## Tekst strony
Po pierwsze, w polskim systemie partyjno-politycznym, a w szczególności w jego najważniejszych elementach: PiS i PO, musi zostać rozwiązany nabrzmiewający problem następstwa pokoleń. Związany z „Nową Konfederacją” Rafał Matyja zauważa, że polskie elity polityczne są w europejskiej perspektywie porównawczej dosyć wiekowe. Rozwiązaniem tej kwestii nie jest wsadzanie większej liczby 30-40 latków na „biorące” miejsca w wyborach parlamentarnych i samorządowych, choć i to ma swoje znaczenie, ale skład gremiów kierowniczych i ich otoczenia doradczego, które kreują linię polityczną przylegającą do doświadczeń życiowych i intelektualnych najaktywniejszy politycznie pokoleń. A jeśli chodzi o aktywność polityczną wiek jest jedną z kluczowych zmiennych. Ponieważ przez obecne kierownictwa polityczne rozwiązanie tego problemu jest stale odkładane, to presja na wejście czterdziestolatków do gremiów kierowniczych i sztabów politycznych narasta i nieuchronnie maleją szanse na ewolucyjną i rozciągniętą w czasie wymianę pokoleń. Najpewniej problem ten będzie rozwiązywany poprzez sekwencję kolejnych wewnątrzpartyjnych wstrząsów, zwłaszcza, że obie struktury partyjne są niesłychanie kruche ze względu na okoliczność drugą: kłopoty z sukcesją liderów zarówno w PO, jak i w PiS.

## Fragmenty danych

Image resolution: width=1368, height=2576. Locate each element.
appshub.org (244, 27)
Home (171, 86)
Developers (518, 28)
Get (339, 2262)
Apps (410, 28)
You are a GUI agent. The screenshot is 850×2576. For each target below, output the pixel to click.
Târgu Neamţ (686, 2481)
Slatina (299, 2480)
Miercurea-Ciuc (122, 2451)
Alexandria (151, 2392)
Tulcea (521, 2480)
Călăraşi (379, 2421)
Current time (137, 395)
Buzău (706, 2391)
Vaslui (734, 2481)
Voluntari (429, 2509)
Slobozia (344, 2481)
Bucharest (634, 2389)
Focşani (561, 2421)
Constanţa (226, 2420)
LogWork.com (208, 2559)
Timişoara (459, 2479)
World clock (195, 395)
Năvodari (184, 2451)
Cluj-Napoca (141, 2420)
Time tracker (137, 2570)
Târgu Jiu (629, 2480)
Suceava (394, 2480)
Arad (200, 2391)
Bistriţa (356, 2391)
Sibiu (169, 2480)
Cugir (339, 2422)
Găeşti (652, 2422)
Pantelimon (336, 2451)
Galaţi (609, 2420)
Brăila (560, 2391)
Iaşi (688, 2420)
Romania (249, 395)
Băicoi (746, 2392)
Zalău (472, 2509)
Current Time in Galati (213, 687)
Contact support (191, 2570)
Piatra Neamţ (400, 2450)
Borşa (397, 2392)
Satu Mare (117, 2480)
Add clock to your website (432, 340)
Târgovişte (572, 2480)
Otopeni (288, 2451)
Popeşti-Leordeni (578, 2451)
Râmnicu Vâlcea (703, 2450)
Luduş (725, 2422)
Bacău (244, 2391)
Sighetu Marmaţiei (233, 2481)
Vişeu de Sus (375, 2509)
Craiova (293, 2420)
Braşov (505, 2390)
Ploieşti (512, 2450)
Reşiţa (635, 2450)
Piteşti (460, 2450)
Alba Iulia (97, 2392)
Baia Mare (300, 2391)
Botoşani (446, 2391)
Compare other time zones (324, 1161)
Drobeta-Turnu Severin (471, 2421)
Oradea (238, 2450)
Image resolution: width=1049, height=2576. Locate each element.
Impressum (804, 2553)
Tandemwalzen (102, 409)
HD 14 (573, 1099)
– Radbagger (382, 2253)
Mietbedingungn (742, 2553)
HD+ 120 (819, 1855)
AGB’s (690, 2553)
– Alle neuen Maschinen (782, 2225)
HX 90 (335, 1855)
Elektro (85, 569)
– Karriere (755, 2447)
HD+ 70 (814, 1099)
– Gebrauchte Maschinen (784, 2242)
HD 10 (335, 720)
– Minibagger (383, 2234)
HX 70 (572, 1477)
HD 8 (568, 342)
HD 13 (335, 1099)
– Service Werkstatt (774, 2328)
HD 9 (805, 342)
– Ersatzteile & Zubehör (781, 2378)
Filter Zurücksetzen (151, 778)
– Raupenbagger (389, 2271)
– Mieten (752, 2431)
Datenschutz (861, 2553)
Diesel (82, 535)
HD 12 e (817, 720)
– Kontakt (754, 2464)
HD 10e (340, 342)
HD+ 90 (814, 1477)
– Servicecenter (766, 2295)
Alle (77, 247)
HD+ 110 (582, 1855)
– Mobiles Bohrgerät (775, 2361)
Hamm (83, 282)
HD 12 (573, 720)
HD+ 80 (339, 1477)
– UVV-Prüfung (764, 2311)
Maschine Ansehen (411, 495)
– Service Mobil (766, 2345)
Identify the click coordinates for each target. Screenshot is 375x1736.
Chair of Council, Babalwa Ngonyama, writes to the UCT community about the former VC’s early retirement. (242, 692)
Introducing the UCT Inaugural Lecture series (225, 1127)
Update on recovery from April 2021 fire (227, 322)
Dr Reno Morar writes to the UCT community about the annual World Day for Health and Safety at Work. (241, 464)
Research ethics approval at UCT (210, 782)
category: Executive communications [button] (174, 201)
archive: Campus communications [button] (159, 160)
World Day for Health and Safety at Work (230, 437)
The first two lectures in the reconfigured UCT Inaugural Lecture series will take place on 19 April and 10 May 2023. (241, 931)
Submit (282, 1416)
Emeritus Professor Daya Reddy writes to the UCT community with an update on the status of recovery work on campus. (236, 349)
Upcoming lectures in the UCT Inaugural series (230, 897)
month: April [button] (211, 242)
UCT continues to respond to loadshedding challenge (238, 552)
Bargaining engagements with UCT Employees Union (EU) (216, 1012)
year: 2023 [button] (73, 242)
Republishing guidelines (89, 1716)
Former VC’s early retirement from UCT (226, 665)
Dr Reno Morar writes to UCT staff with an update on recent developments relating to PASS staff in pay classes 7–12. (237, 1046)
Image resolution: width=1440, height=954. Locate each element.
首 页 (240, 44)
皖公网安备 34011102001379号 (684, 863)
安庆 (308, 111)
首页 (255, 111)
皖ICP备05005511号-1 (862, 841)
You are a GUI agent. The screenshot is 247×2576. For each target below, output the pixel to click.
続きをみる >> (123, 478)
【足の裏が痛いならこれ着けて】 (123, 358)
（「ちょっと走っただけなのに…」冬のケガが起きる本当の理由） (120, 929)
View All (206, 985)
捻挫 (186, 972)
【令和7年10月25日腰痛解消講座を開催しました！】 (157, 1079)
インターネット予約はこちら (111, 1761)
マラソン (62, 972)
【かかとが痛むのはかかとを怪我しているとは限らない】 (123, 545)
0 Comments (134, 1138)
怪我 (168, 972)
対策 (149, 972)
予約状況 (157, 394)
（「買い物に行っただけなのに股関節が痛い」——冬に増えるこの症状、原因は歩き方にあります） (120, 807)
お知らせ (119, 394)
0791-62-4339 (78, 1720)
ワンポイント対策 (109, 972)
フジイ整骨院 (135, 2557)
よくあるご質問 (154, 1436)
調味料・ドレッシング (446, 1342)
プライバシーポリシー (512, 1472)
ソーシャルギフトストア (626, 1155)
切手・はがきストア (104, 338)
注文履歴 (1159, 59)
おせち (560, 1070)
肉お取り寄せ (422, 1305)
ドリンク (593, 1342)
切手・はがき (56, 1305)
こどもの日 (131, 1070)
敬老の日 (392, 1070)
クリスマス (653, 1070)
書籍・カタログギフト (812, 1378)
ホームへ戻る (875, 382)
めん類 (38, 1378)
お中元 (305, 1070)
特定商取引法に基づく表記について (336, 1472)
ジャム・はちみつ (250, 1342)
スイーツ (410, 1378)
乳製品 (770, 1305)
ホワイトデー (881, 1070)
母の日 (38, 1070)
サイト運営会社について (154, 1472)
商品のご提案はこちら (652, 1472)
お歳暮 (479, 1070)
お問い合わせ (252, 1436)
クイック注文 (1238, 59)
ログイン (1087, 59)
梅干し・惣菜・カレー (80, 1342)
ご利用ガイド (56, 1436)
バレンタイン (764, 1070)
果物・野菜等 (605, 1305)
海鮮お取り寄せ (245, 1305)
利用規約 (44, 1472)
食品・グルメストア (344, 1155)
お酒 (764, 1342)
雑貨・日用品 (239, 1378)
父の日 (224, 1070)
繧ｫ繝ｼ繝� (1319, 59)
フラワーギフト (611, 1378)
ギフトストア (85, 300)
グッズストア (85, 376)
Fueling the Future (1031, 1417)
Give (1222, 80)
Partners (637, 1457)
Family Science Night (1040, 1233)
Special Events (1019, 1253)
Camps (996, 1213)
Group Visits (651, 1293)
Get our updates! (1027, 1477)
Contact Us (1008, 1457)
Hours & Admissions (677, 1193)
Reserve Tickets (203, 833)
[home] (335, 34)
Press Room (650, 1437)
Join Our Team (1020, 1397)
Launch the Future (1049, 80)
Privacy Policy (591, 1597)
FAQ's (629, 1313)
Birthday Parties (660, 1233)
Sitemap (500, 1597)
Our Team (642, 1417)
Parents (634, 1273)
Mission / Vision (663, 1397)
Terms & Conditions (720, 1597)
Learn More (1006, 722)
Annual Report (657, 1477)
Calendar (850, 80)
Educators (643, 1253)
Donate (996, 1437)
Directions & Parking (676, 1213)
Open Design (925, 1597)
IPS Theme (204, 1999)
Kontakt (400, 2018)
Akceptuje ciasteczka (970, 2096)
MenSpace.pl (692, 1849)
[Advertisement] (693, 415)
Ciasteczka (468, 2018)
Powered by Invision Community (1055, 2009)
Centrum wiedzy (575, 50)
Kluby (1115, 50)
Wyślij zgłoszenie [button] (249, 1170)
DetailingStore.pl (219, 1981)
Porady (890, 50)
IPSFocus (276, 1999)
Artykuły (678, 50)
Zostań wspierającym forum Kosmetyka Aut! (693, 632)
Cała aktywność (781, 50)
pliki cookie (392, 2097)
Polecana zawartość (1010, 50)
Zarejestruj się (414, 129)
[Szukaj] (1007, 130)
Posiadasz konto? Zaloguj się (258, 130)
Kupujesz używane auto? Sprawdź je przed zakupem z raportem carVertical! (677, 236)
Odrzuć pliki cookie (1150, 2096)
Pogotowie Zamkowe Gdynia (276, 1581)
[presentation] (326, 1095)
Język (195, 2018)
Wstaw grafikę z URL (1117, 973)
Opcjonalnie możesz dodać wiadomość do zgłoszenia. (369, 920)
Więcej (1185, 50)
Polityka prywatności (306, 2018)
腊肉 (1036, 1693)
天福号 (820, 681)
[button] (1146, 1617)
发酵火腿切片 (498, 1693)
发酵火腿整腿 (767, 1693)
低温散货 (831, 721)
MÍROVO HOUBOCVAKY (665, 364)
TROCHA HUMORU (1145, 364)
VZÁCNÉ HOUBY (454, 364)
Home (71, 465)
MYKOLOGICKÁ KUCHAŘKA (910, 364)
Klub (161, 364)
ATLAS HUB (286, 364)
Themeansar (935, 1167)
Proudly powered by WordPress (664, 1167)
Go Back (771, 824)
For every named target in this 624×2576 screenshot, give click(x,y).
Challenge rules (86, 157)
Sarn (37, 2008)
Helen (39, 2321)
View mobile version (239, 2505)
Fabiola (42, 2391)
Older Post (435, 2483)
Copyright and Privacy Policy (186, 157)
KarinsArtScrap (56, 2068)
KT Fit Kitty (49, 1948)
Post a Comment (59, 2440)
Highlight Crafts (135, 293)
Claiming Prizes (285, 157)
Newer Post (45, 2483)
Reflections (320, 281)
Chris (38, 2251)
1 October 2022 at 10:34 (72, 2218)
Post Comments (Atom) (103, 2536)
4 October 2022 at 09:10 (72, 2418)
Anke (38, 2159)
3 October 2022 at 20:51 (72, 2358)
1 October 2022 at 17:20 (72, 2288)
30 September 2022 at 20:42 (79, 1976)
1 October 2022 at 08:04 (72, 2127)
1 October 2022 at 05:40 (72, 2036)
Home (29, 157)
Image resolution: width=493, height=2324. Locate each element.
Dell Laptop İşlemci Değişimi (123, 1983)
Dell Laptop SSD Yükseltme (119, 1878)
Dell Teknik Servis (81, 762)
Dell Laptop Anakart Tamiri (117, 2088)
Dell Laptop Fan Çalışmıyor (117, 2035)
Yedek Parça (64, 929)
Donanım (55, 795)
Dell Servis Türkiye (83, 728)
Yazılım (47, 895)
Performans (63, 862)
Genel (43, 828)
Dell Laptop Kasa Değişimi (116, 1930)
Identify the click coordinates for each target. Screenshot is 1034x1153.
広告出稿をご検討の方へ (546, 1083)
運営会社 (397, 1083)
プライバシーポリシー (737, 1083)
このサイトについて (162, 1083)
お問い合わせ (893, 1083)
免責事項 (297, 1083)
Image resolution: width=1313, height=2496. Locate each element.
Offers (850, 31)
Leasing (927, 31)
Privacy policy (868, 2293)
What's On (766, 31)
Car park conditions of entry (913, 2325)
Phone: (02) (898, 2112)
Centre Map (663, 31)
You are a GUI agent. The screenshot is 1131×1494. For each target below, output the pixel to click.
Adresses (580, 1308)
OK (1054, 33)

## Zadania do wykonania
- 1) Wypisz wszystkie nazwy własne, które występują w tekście o wymianie pokoleń w polskiej polityce.
- 2) Napisz dalszy ciąg tekstu o wymianie pokoleń w polskiej polityce, zaczynając od razu po jego ostatnim zdaniu.

## Odpowiedzi do zadań
- 1) PiS, PO, „Nowa Konfederacja”, Rafał Matyja

- 2)
Choć pozornie Grzegorzowi Schetynie udało się ustabilizować swoją pozycję w PO, to takie wydarzenia jak nie najlepsze wyniki wyborcze, a zwłaszcza powrót Donalda Tuska na krajową scenę polityczną, mogą zakłócić wewnątrzpartyjną, kruchą równowagę. Potężnym kryzysem sukcesyjnym jest zagrożone PiS i w tym przypadku chodzi nie o to „czy”, ale „kiedy”. Partię spaja wyłącznie rządzący nią autokratycznie Jarosław Kaczyński, bez którego, wedle określenia jednego z trzeźwych członków ścisłego kierownictwa, „rozejdzie się ona jak stare, sprane gacie”. Niezależnie od tego w jaki sposób nastąpi polityczna dezaktywacja prezesa Kaczyńskiego, PiS jej w dotychczasowej postaci nie przetrwa. A jest to raczej kwestia kilku, a nie kilkunastu lat.
System polityczno partyjny jest tworzony przez ustrukturalizowane interakcje między jego elementami. Jeśli jednego z kluczowych elementów zabraknie, to popada on w kryzys i zaczyna się burzliwie przekształcać. Wydaje mi się, że wybory parlamentarne w 2019 będą ostatnimi wyborami „starego stylu”, a po nich dojdzie do równi głębokich zmian jak w latach 2005-2007, kiedy scenę polityczną opanowały PiS i PO, SLD został zmarginalizowany i zniknęły najsilniejsze „partie protestu” (Samoobrona i Liga Polskich Rodzin).
Tak głębokie przekształcenia systemu polityczno-partyjnego otworzą okno możliwości dla trzydziesto i czterdziestolatków, w tym dla środowisk uczestniczących w projekcie „Spięcie”. Oczywiście, ludzie z nich się wywodzący ani ich czytelnicy nie obejmą stanowisk przywódczych, ale umożliwiające istotny polityczny wpływ stanowiska sztabowe i doradcze są w ich zasięgu. Jeżeli zachowają przywiązanie do tworzenia i podtrzymywania przestrzeni wspólnej polityki i wzajemne uznanie dla siebie jako partnerów-przeciwników, to pokawałkowana polska wspólnota polityczna będzie mogła być odbudowana.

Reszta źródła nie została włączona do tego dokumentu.